-- begin PROVIDED INFORMATION --
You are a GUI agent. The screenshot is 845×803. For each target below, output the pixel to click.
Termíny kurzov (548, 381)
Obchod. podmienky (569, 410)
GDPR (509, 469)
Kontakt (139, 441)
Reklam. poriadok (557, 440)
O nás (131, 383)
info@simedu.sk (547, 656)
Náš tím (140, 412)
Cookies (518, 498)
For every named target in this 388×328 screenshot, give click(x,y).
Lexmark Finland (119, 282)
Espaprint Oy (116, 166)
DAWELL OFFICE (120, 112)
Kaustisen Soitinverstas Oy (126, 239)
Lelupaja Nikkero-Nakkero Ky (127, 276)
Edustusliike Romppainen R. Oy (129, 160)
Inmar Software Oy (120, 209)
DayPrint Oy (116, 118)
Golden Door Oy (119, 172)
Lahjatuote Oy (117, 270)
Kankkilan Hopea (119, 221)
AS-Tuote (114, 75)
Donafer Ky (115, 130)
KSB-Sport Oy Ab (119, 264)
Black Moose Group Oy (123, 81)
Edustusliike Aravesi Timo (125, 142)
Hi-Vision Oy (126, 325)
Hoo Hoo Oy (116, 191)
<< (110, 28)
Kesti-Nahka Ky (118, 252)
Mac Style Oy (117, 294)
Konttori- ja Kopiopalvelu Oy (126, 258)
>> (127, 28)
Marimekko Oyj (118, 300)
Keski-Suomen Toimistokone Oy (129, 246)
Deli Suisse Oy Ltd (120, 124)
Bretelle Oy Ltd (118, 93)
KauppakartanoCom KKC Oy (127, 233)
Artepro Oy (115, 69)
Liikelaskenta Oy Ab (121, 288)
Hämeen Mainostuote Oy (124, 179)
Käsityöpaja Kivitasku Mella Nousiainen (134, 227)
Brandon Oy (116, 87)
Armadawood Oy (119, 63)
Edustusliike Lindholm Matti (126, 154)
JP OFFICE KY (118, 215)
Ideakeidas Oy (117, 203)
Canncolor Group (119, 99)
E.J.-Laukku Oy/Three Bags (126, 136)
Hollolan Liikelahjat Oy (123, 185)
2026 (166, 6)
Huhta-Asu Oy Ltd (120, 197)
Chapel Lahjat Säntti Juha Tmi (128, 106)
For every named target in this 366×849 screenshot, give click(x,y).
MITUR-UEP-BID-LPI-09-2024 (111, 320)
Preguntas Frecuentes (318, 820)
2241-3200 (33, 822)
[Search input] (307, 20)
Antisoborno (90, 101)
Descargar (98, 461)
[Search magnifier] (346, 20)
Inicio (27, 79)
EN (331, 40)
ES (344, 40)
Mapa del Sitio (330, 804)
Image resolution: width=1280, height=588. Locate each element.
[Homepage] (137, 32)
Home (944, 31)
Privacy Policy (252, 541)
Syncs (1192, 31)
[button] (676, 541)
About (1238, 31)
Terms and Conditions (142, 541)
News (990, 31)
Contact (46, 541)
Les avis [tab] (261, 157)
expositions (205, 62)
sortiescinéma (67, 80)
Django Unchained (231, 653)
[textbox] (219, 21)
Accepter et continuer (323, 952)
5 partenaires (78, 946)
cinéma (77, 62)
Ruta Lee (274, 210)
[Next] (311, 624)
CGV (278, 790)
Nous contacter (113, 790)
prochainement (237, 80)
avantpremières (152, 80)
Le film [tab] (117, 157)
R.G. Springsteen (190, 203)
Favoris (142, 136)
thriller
-- end PROVIDED INFORMATION --
» **OBJECTIVE**: Rewrite all of the entries above, changing every "screenshot" to "screen capture" and keeping everything else the same.

» **THE RESPONSE**:
You are a GUI agent. The screen capture is 845×803. For each target below, output the pixel to click.
Termíny kurzov (548, 381)
Obchod. podmienky (569, 410)
GDPR (509, 469)
Kontakt (139, 441)
Reklam. poriadok (557, 440)
O nás (131, 383)
info@simedu.sk (547, 656)
Náš tím (140, 412)
Cookies (518, 498)
For every named target in this 388×328 screen capture, give click(x,y).
Lexmark Finland (119, 282)
Espaprint Oy (116, 166)
DAWELL OFFICE (120, 112)
Kaustisen Soitinverstas Oy (126, 239)
Lelupaja Nikkero-Nakkero Ky (127, 276)
Edustusliike Romppainen R. Oy (129, 160)
Inmar Software Oy (120, 209)
DayPrint Oy (116, 118)
Golden Door Oy (119, 172)
Lahjatuote Oy (117, 270)
Kankkilan Hopea (119, 221)
AS-Tuote (114, 75)
Donafer Ky (115, 130)
KSB-Sport Oy Ab (119, 264)
Black Moose Group Oy (123, 81)
Edustusliike Aravesi Timo (125, 142)
Hi-Vision Oy (126, 325)
Hoo Hoo Oy (116, 191)
<< (110, 28)
Kesti-Nahka Ky (118, 252)
Mac Style Oy (117, 294)
Konttori- ja Kopiopalvelu Oy (126, 258)
>> (127, 28)
Marimekko Oyj (118, 300)
Keski-Suomen Toimistokone Oy (129, 246)
Deli Suisse Oy Ltd (120, 124)
Bretelle Oy Ltd (118, 93)
KauppakartanoCom KKC Oy (127, 233)
Artepro Oy (115, 69)
Liikelaskenta Oy Ab (121, 288)
Hämeen Mainostuote Oy (124, 179)
Käsityöpaja Kivitasku Mella Nousiainen (134, 227)
Brandon Oy (116, 87)
Armadawood Oy (119, 63)
Edustusliike Lindholm Matti (126, 154)
JP OFFICE KY (118, 215)
Ideakeidas Oy (117, 203)
Canncolor Group (119, 99)
E.J.-Laukku Oy/Three Bags (126, 136)
Hollolan Liikelahjat Oy (123, 185)
2026 (166, 6)
Huhta-Asu Oy Ltd (120, 197)
Chapel Lahjat Säntti Juha Tmi (128, 106)
For every named target in this 366×849 screen capture, give click(x,y).
MITUR-UEP-BID-LPI-09-2024 (111, 320)
Preguntas Frecuentes (318, 820)
2241-3200 (33, 822)
[Search input] (307, 20)
Antisoborno (90, 101)
Descargar (98, 461)
[Search magnifier] (346, 20)
Inicio (27, 79)
EN (331, 40)
ES (344, 40)
Mapa del Sitio (330, 804)
Image resolution: width=1280, height=588. Locate each element.
[Homepage] (137, 32)
Home (944, 31)
Privacy Policy (252, 541)
Syncs (1192, 31)
[button] (676, 541)
About (1238, 31)
Terms and Conditions (142, 541)
News (990, 31)
Contact (46, 541)
Les avis [tab] (261, 157)
expositions (205, 62)
sortiescinéma (67, 80)
Django Unchained (231, 653)
[textbox] (219, 21)
Accepter et continuer (323, 952)
5 partenaires (78, 946)
cinéma (77, 62)
Ruta Lee (274, 210)
[Next] (311, 624)
CGV (278, 790)
Nous contacter (113, 790)
prochainement (237, 80)
avantpremières (152, 80)
Le film [tab] (117, 157)
R.G. Springsteen (190, 203)
Favoris (142, 136)
thriller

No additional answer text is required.